## Start Records provided

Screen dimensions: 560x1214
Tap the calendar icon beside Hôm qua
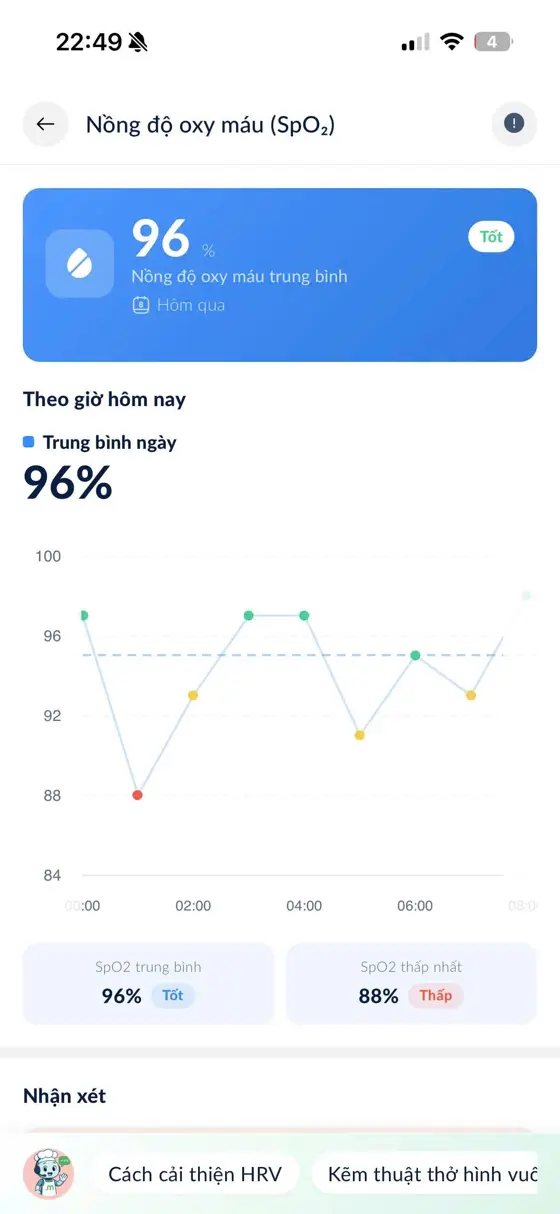click(x=141, y=305)
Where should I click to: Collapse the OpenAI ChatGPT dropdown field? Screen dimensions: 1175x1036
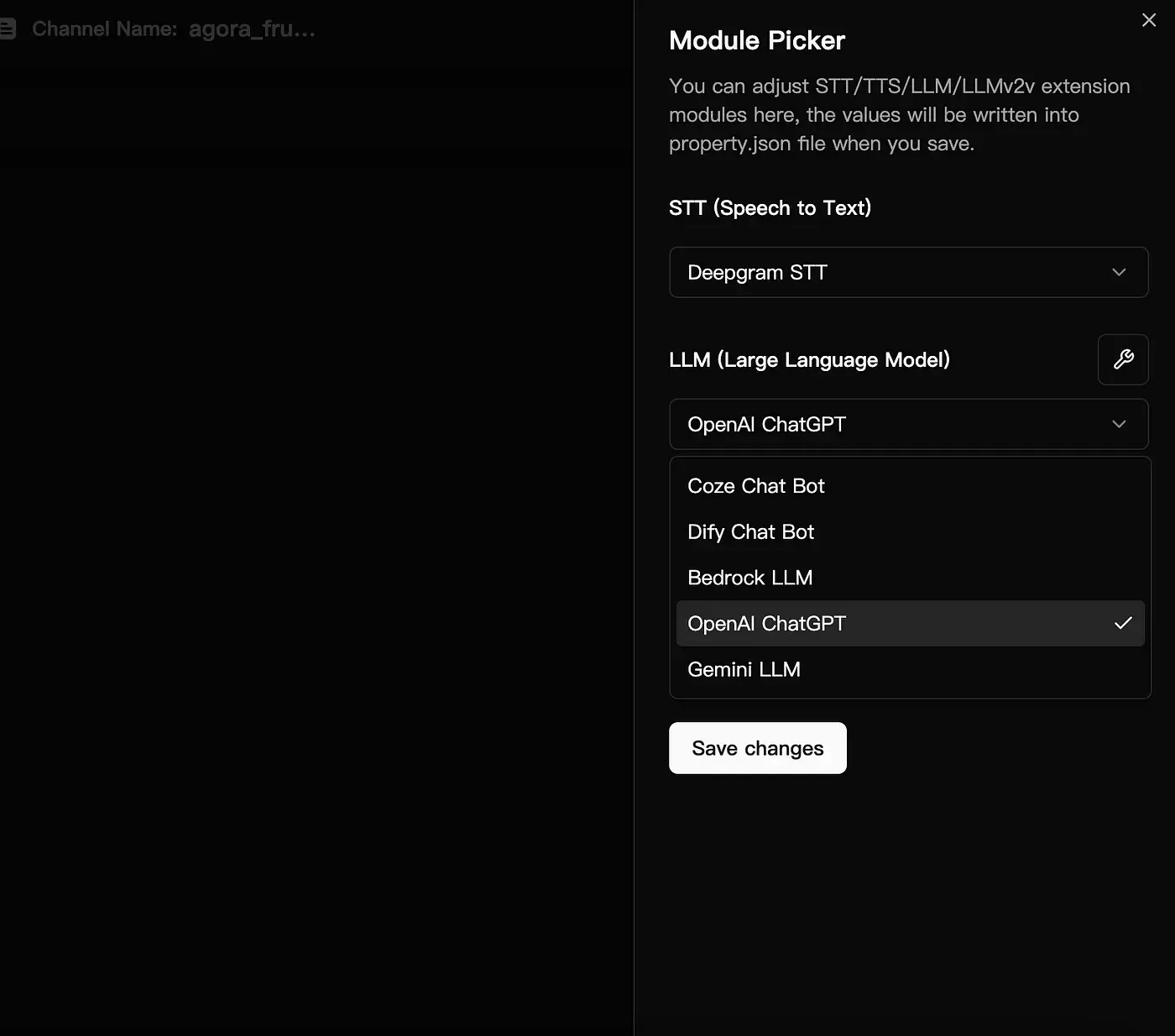click(x=909, y=424)
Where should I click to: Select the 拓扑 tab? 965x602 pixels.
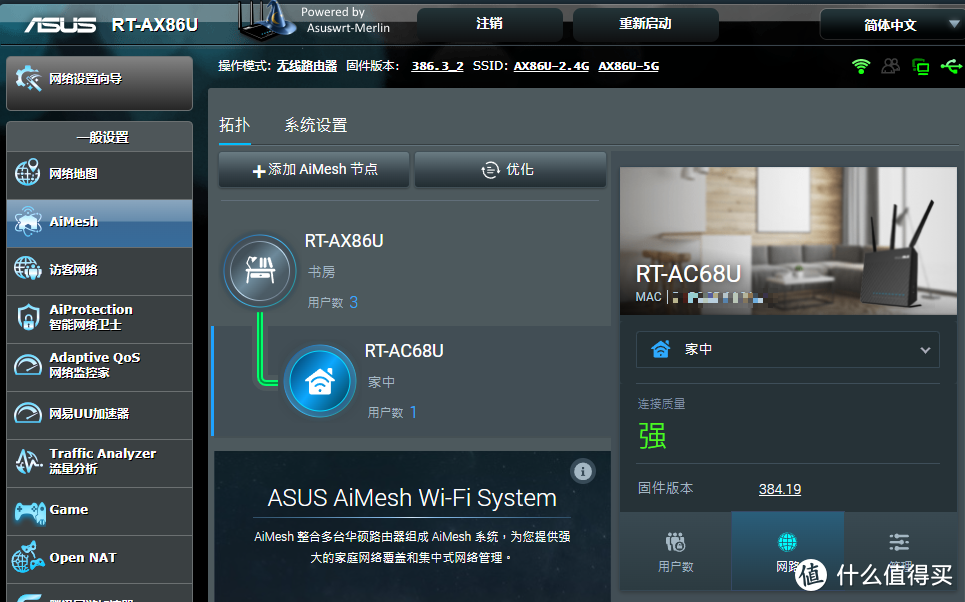click(234, 126)
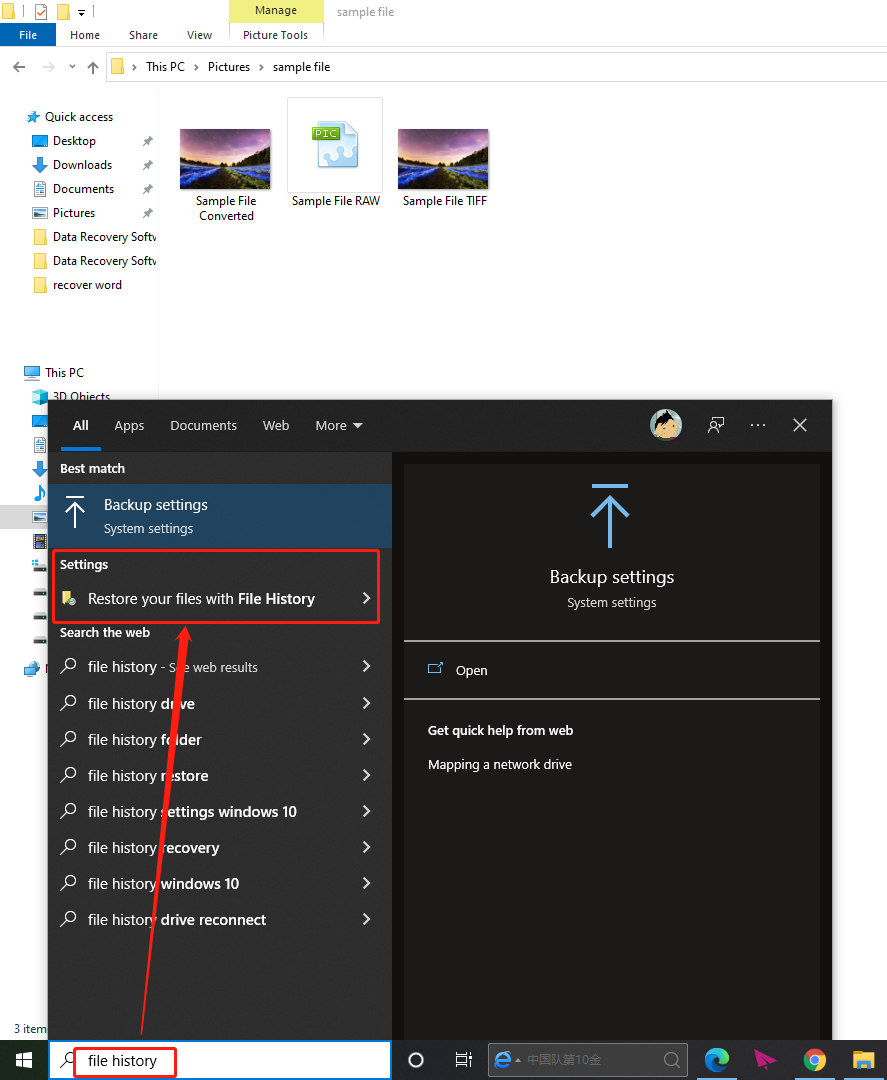Click Open under Backup settings
887x1080 pixels.
tap(471, 670)
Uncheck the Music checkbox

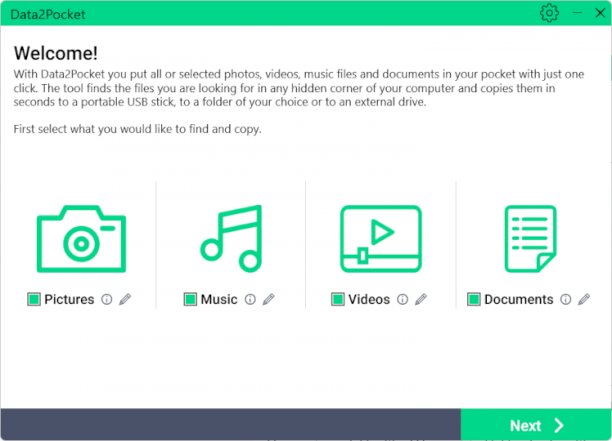[190, 299]
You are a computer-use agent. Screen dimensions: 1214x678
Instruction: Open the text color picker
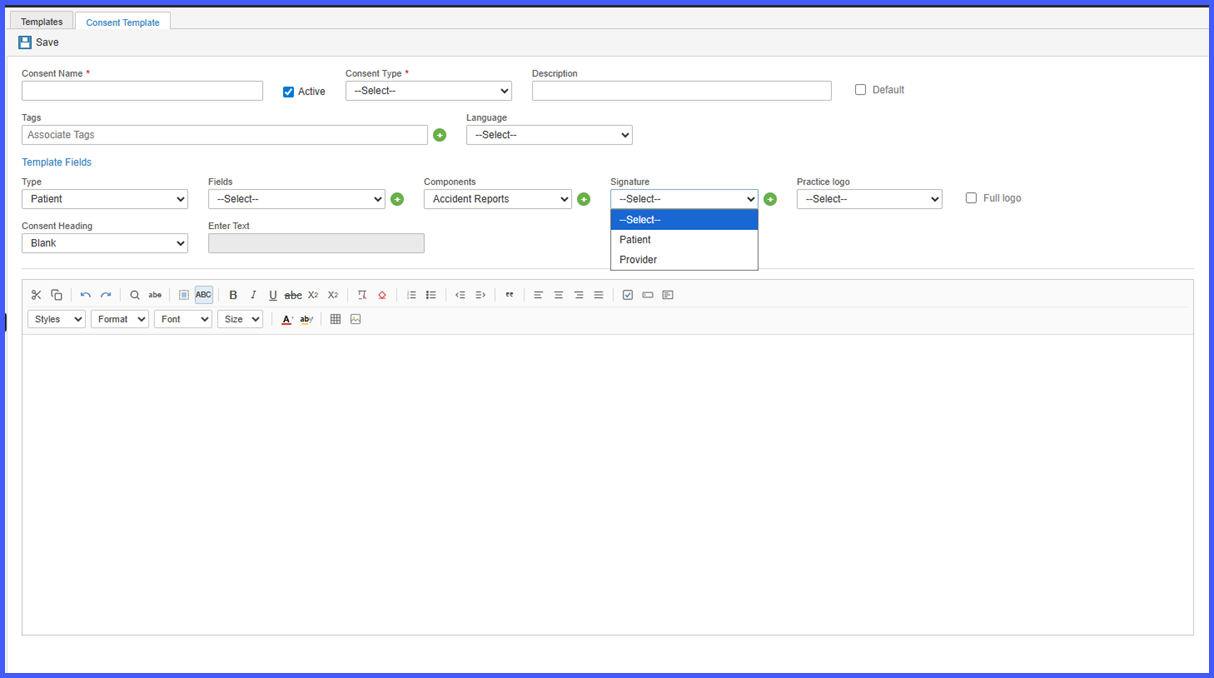tap(287, 319)
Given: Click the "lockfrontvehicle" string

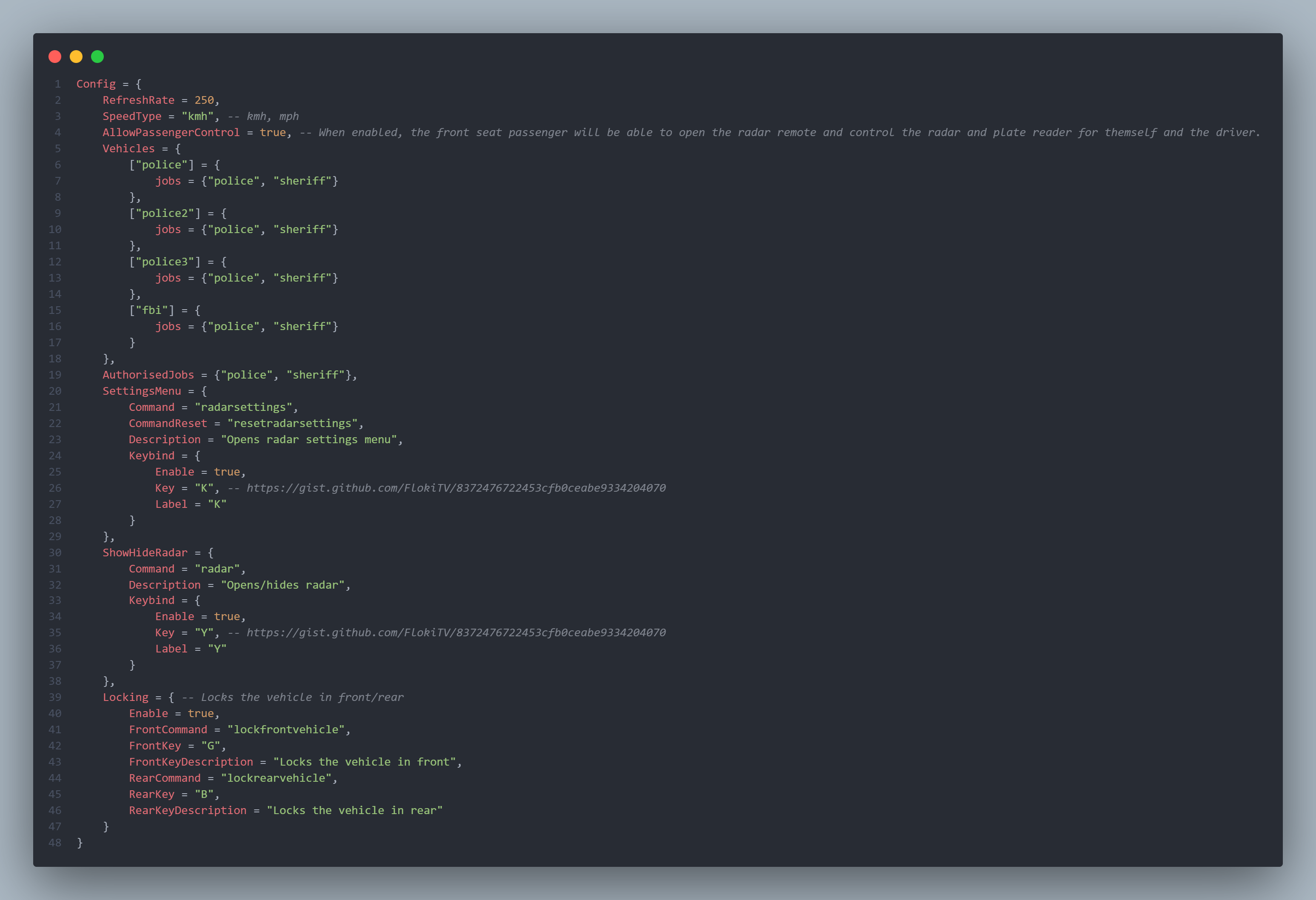Looking at the screenshot, I should [286, 729].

## End Records provided

▸ **Problem details**
Convert the entries into a Markdown table with columns Row and Text, starting with the line that contains "Where should I click to: Select" and going on through the last line of the entries. Number each line in the Row column, skip blank lines, and omit the pictures.

▸ **Answer in full**
| Row | Text |
|---|---|
| 1 | Where should I click to: Select the 拓扑 tab? 965x602 pixels. |
| 2 | click(234, 126) |
| 3 | Click Open under Backup settings |
| 4 | 887x1080 pixels. |
| 5 | tap(471, 670) |
| 6 | Uncheck the Music checkbox |
| 7 | [190, 299] |
| 8 | You are a computer-use agent. Screen dimensions: 1214x678 |
| 9 | Instruction: Open the text color picker |
| 10 | tap(287, 319) |
| 11 | Given: Click the "lockfrontvehicle" string |
| 12 | Looking at the screenshot, I should [286, 729]. |